You can try to solve these two problems doing:
dic = {word : [] for word in words}
for i, line in enumerate(infile):
line_words = frozenset(line.split())
for word in words:
if word in line_words:
dic[word].append(i)
Note that here we are iterating once over line.split() to build the set and also over words. Depending on the sizes of the two sets this may be slower or faster than the original version (iteratinv over line.split()).
However at this point it's probably faster to intersect the sets:
dic = {word : [] for word in words}
for i, line in enumerate(infile):
line_words = frozenset(line.split())
for word in words & line_words: # & stands for set intersection
dic[word].append(i)
Try this,
def index(filename, lst):
dic = {w:[] for w in lst}
for n,line in enumerate( open(filename,'r') ):
for word in lst:
if word in line.split(' '):
dic[word].append(n+1)
return dic
There are some features of the language introduced here that you should be aware of because they will make life a lot easier in the long run.
The first is a dictionary comprehension. It basically initializes a dictionary using the words in lst as keys and an empty list [] as the value for each key.
Next the enumerate command. This allows us to iterate over the items in a sequence but also gives us the index of those items. In this case, because we passed a file object to enumerate it will loop over the lines. For each iteration, n will be the 0-based index of the line and line will be the line itself. Next we iterate over the words in lst.
Notice that we don't need any indices here. Python encourages looping over objects in sequences rather than looping over indices and then accessing the objects in a sequence based on index (for example discourages doing for i in range(len(lst)): do something with lst[i]).
Finally, the in operator is a very straightforward way to test membership for many types of objects and the syntax is very intuitive.
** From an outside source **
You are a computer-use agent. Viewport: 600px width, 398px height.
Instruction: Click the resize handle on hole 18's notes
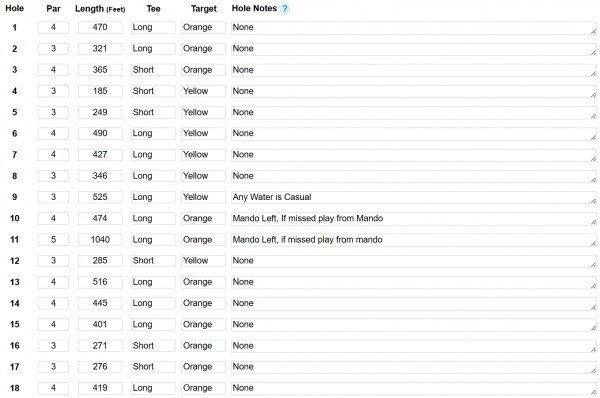pos(593,392)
In this case, we are asking is the current word from lst in the current line.
Note that we use line.split(' ') to get a list of the words in the line. If we don't do this, 'the' in 'there was a ghost' would return True as the is a substring of one of the words.
On the other hand 'the' in ['there', 'was', 'a', 'ghost'] would return False. If the conditional returns True, we append it to the list associated to the key in our dictionary.
That might be a lot to chew on, but these concepts make problems like this more straight forward.
First, your function param with the words is named lst and also the list where you put all the words in the file is also named lst, so you are not saving the words passed to your functions, because on line 4 you're redeclaring the list.
Second, You are iterating over each line in the file (the first for), and getting the words in that line. After that lst has all the words in the entire file. So in the for i ... you are iterating over all the words readed from the file, there's no need to use the third for j where you are iterating over each character in every word.
In resume, in that if you are saying "If this single character is in the lists of words ..." wich is not, so the dict will be never filled up.
for i in range(len(lst)):
if words[i] in lst:
dic[words[i]] = dic[words[i]] + i # To count repetitions
You need to rethink the problem, even my answer will fail because the word in the dict will not exist giving an error, but you get the point. Good luck!